Зимой я приеду в гости, если ты сочтешь, что для детей это безопасно. Я думала, они в жизни не захотят возвращаться, но Мариша все спрашивает, когда мы снова поедем поиграть в гости к Наталье.
Скучаю».
Одним последним прыжком я перенеслась к Веретенке, на поляну, где стоял мой собственный древесный домик: я, можно сказать, выпросила его у древнего сонного дуба. С одной стороны от двери дубовые корни образовали широкое углубление, а я выстелила его травой. Я то и дело приносила туда плоды из рощи, на радость ходульникам. Плодов со времен моего ухода поубавилось, зато кто-то наполнил мне поленницу у входа.
Все оставшиеся плоды я сложила в углубление и ненадолго заглянула внутрь. Наводить порядок в доме не было нужды: мягкий мох служил мне полом, а травяное покрывало само расстилалось по постели без всякой моей помощи, когда я вставала поутру. А вот меня привести в порядок очень бы не помешало. Но я потеряла слишком много времени, устало и удрученно бродя по лесу нынче утром. Полдень уже миновал; опоздать мне не хотелось. Так что я лишь забрала письмо для Каси и запечатанный кувшин с водицей из Веретенки и положила их в корзинку, чтобы отдать Данке — пусть отправит в Гидну от моего имени.
Я снова вернулась на речной берег, сделала еще три огромных шага на запад — и наконец вышла из Чащи. Я перешла Верегенку по Заточекскому мосту под сенью молодого и статного сердце-древа.
Лесная королева предприняла последнюю яростную атаку, когда мы с Сарканом плыли вниз по реке искать ее, и деревья наполовину поглотили Заточек, прежде чем мы королеву остановили. Беженцы из Заточека повстречали меня на дороге, когда я уходила из башни. Остаток пути я пробежала бегом — и обнаружила, что последняя горстка отчаявшихся защитников уже собирается срубить свежепосаженное сердце-древо.
Эти люди остались, чтобы задержать Чащу и дать своим семьям возможность спастись, но они были уверены, что им не избежать плена и порчи; при всей своей смелости они себя не помнили от ужаса. Не думаю, что они бы ко мне прислушались, если бы не мой оборванный наряд, спутанные, перепачканные сажей волосы и босые ноги: я выглядела в точности как ведьма.
И даже тогда они не знали, верить мне или нет, когда я рассказала, что Чаща побеждена — побеждена навсегда. Ведь никто такого даже вообразить себе не мог. Но они все видели, как богомолы и ходульники внезапно кинулись бежать обратно в Чащу; и к тому времени ни у кого уже не осталось сил. Так что в конце концов защитники просто отошли назад и предоставили действовать мне. Этому дереву и дня не было: ходульники привязали к нему деревенского старосту и его трех сыновей, чтобы дерево хорошо росло. Я смогла вызволить братьев, а вот их отец выходить отказался: в его животе вот уже с год как угнездился раскаленный сгусток боли.

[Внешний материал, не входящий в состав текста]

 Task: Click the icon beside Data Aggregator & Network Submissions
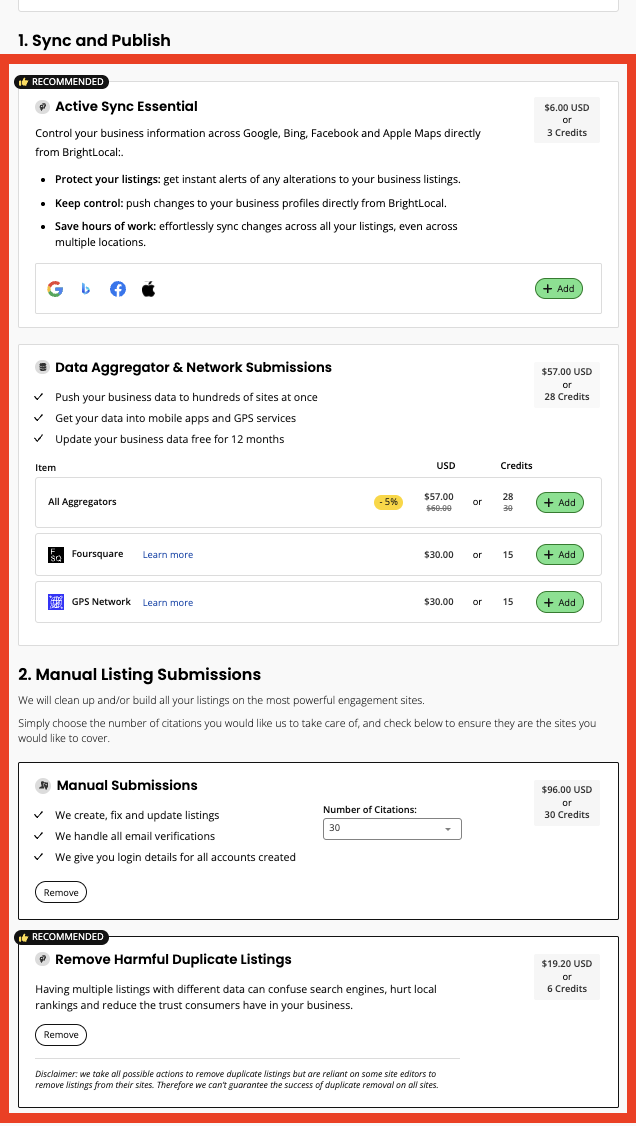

— Я могу помочь тебе, — предложила я, но старик просто покачал головой. Он уже задремывал, улыбаясь про себя, и его окостеневшее тело, затянутое корой, внезапно растаяло под моими ладонями. Искаженное сердце-древо вздохнуло и выпрямилось. Оно сбросило все свои ядовитые цветы; на ветвях уже появлялись новые бутоны.
Мы все постояли минуту под серебряными ветвями, вдыхая слабый аромат — он не имел ничего общего с одуряющей гнилостной сладостностью порченых цветов. И тут защитники осознали, что они такое делают, опасливо отодвинулись и попятились назад. Мирное сердце-древо внушало им такой же страх, как нам с Сарканом в роще. Никто из нас даже представить себе не мог, чтобы из Чащи пришло что-то такое, что не было средоточием зла и ненависти. Сыновья старосты беспомощно глядели на меня.
— А отца ты вывести не можешь? — спросил старший.
Я принялась втолковывать братьям, что выводить его больше неоткуда, что дерево — это он и есть. Я так устала, что объясняла довольно сбивчиво — ну да такие вещи людям понять трудно, даже жителям долины. Сыновья оторопело молчали, не зная, горевать или нет.
— Он так тосковал по маме, — сказал наконец старший. И все закивали.
Сердце-древо, выросшее на мосту, деревенских жителей не то чтобы радовало, но они хотя бы достаточно мне доверяли, чтобы оставить его где есть. Дерево хорошо прижилось; корни его уже радостно переплелись с бревнами моста, грозя однажды захватить его целиком. На дереве созревали плоды, в нем жили птицы и белки. Мало кто был готов отведать плодов сердце-древа, но вот зверье своему чутью доверяло. И я тоже: я собрала в корзину еще с десяток и пошла дальше, напевая про себя, по пыльной дороге к Двернику.